地底の集落では数少ない人間の年配者であろう女性は丸まった背中で私達に歩み寄ってきた。
「はい、目的は果たせましたので」
「そうかい、久方振りの来訪者に皆浮足立ってたんだけどねぇ。上から落ちてきたのはチアキ以来でね、あの子には随分と知識を分けてもらったよ」
「チアキって…もしかして、御影千彰ですか?」
「あぁ。あの子はお前さん達と違って瀕死の状態で記憶まで失っていた。それなのに記憶を取り戻したらすべきことがあるからって上へ戻っちまった。最近の子は皆、上で生きようとするんだねぇ」
世間に知られていないだけで地底から帰還した人間がいるではないか。
それも自分の知っている人間で。ならば千彰から地底に関する情報を得られたのに。
自分から話さなかったということは千彰にとってあまり知られたくない過去なのだろうか。
「おばあさんは…地上へは行きたくありませんか」
「そうさねぇ…私は生まれ故郷も家族も全部捨ててここに来た。今じゃここが帰る故郷で、一生を終える場所じゃと思うちょる。上の自然は好きじゃけどのう…」
「今すぐには無理ですが、帰りたくなるような地上に変えてみせます」
「それじゃあ長生きせんといけんねぇ。さ、これを食べんしゃい」
そう言って女性は手にしていた籠に入っていた果実を私とレツに手渡してきた。
小さな実は丸くほんのり赤みを帯びており木の実に近い印象だ。
「地底で初めて実を付けたと言われとる果物のルチェラベリーじゃ。食用植物が一切無かった地底のご先祖さんが試行錯誤を繰り返してようやく根付かせた果物…どんな困難も必ず実を結ぶ、縁起が良かろう」
朗らかな笑顔に押され、二人で実を口にする。噛むと甘酸っぱい味が広がり、独特な風味がした。正直、美味しくはない。

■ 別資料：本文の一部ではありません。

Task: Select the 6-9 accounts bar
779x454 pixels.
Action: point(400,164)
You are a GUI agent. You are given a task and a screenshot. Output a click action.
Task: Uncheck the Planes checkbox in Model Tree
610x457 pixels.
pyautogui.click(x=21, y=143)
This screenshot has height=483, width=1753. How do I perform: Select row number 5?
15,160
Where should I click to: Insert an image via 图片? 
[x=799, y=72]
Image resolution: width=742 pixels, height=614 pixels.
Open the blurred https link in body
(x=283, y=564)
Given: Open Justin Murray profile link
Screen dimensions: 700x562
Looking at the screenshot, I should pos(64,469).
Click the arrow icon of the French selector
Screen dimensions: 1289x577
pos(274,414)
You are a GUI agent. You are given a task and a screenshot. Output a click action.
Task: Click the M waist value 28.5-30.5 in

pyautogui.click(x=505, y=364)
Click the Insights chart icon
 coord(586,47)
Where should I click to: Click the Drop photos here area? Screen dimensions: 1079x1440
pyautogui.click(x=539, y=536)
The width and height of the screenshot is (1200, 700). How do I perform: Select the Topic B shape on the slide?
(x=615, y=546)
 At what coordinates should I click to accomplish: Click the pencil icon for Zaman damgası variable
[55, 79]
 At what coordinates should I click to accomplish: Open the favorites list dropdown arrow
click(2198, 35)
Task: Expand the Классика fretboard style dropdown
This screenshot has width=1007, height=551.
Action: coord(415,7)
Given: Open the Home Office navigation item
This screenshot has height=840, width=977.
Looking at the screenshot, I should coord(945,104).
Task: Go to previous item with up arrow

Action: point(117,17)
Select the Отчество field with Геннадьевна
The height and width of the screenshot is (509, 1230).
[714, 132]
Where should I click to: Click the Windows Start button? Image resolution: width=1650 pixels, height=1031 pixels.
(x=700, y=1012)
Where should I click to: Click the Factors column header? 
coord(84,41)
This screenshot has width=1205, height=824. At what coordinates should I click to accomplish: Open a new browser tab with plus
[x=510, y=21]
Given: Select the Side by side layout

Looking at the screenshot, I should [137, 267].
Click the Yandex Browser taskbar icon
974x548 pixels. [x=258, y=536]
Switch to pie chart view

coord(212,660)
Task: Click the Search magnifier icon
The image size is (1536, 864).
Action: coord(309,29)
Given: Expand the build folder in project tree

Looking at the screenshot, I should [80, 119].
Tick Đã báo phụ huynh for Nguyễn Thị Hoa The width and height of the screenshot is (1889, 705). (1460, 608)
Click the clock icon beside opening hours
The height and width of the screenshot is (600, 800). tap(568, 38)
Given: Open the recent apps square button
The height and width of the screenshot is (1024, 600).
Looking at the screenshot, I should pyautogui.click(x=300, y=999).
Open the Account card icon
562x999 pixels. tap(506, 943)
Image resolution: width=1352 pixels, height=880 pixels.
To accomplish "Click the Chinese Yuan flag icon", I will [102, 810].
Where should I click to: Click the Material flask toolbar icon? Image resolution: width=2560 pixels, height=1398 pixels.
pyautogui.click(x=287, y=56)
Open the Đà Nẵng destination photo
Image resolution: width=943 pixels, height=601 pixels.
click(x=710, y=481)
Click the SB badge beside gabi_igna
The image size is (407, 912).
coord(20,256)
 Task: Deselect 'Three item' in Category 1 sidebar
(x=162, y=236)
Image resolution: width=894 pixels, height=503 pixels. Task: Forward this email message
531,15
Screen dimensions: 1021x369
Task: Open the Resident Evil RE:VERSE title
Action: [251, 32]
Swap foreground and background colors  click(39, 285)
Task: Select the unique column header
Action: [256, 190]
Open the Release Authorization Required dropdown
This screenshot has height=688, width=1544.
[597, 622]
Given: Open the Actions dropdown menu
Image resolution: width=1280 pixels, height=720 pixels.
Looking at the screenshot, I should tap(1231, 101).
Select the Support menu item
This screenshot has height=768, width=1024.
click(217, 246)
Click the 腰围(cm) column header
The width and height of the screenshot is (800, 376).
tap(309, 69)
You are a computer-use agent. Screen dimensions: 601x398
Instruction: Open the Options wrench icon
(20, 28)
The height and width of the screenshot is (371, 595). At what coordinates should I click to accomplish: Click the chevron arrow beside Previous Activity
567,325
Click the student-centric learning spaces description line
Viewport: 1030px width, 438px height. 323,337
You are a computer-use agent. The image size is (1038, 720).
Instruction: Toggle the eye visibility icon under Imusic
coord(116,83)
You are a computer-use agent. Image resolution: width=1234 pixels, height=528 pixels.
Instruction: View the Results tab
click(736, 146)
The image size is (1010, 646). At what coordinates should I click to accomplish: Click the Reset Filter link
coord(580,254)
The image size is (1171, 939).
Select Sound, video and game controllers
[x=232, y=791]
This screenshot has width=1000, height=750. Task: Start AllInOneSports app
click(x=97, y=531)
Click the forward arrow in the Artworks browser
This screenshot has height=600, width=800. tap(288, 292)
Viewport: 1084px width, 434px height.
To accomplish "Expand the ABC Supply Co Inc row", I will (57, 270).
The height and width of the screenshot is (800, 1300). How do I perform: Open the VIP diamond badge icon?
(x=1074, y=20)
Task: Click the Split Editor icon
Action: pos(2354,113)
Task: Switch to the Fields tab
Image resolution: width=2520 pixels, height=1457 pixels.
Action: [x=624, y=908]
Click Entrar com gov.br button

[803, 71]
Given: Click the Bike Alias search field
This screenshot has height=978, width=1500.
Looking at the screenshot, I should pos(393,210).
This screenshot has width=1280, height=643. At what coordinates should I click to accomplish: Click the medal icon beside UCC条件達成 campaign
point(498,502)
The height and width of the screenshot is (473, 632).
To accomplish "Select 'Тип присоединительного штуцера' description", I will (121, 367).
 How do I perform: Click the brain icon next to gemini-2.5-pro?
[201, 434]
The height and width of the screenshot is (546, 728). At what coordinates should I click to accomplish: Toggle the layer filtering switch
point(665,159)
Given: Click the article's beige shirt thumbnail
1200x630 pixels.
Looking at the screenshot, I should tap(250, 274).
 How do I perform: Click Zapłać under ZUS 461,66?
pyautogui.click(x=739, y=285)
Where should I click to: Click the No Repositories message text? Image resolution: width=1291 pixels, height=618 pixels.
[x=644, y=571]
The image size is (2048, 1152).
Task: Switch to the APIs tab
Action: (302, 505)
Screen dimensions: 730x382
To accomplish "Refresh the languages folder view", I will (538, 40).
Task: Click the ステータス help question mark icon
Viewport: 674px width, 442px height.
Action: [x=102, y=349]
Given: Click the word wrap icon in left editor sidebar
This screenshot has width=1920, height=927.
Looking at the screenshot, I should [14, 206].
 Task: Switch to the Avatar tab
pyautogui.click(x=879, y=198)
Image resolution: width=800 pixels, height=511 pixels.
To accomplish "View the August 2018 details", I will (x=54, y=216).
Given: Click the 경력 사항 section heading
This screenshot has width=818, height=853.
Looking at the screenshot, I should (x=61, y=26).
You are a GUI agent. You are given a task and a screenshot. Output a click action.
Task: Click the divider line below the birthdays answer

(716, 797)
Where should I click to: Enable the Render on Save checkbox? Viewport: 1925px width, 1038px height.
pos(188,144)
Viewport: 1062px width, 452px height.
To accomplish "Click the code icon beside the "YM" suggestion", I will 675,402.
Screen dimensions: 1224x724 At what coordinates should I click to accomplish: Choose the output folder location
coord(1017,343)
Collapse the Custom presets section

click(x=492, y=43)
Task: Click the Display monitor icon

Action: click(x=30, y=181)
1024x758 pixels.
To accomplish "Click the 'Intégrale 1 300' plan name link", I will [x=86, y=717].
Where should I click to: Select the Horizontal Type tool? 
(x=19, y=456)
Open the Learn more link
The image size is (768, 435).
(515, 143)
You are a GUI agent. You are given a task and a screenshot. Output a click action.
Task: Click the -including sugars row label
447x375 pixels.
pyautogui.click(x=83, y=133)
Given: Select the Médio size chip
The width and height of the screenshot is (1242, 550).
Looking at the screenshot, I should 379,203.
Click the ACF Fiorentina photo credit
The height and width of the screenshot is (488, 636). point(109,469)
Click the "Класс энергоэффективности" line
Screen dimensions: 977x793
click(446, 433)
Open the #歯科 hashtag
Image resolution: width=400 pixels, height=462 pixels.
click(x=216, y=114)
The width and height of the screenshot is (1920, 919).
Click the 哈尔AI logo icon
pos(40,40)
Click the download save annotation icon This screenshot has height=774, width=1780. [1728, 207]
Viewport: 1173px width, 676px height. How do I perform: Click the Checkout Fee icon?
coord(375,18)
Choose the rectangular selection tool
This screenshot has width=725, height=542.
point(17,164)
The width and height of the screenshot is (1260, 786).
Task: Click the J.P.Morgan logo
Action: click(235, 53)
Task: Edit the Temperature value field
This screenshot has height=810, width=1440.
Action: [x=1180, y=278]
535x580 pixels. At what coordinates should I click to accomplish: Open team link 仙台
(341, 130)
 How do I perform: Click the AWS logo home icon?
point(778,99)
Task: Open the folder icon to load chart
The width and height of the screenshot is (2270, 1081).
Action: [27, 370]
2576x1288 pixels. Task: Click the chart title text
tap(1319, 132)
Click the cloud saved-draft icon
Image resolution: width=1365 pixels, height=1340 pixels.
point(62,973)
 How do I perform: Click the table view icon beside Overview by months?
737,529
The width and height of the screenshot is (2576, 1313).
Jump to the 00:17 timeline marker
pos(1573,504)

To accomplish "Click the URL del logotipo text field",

横目でレツを見れば彼の眉間に少し皺が寄っている、きっと私と同じ感想だろう。
「どうじゃ、不味かろう。私らも調理せんと食ったりせんからな!けど、栄養価はあるんじゃぞ、地底民の健康の源じゃけぇ」
食べさせた本人は愉快そうにひとしきり笑うと私達をじっと眺めた。
急に明るさが萎れてしまったかのように無くなり心配になってしまう。
「どんな正義も一人で貫くだけならただの独り善がりになっちまう。多くの賛同を得た思想こそが正義と呼ばれちゃいるけどねぇ…それじゃあ賛同が少なければそいつは悪なのかい?必ずしも悪とは限らんじゃろうに…」
私達に聞かせるというよりは遠い誰かに問うように女性は呟いた。
自分の意思と対立するものをただ悪だと切り捨てるだけにはなりたくない。
求める未来は異なるけれどお父様もエレボス兄様も決して敵ではないのだから。
女性の言葉が重く染み渡った。
「いやだねぇ、歳を取るとつい話が長くなっちまう…私の先はもう長くない。けどねぇ家族が笑える未来であってほしいんだよ…もちろん、エレボス様もね」
ああ、この人は地底の人達をエレボス兄様も含めて家族のように大切に思ってくれているのか。そしてエレボス兄様のことを心配してくれている、確かな思いの繋がりがあるんだわ。
「悪いねぇ、年寄りの独り善がりに付き合わせて」
この優しさが独り善がりであってなるものか。
私は腰の曲がった女性に敬意を込めて膝を曲げて視線を同じ高さに合わせる。
「…いいえ。独り善がりではありません。尊い"正義"ですよ」
女性は私の手を取り「ありがとうねぇ」と目を細めうっすらと涙を浮かべた。
とても温かな手。この温もりがもっと広がっていけばいい。
地底のような温もりを地上にも空にも伝わらせていきたい。
ひとつひとつに触れていき、自分の願いが明確になっていた。
私は何一つ無下になどしたくない。
正しさにも過ちにも皆の思いがあり、いくつもの願いが込められているから。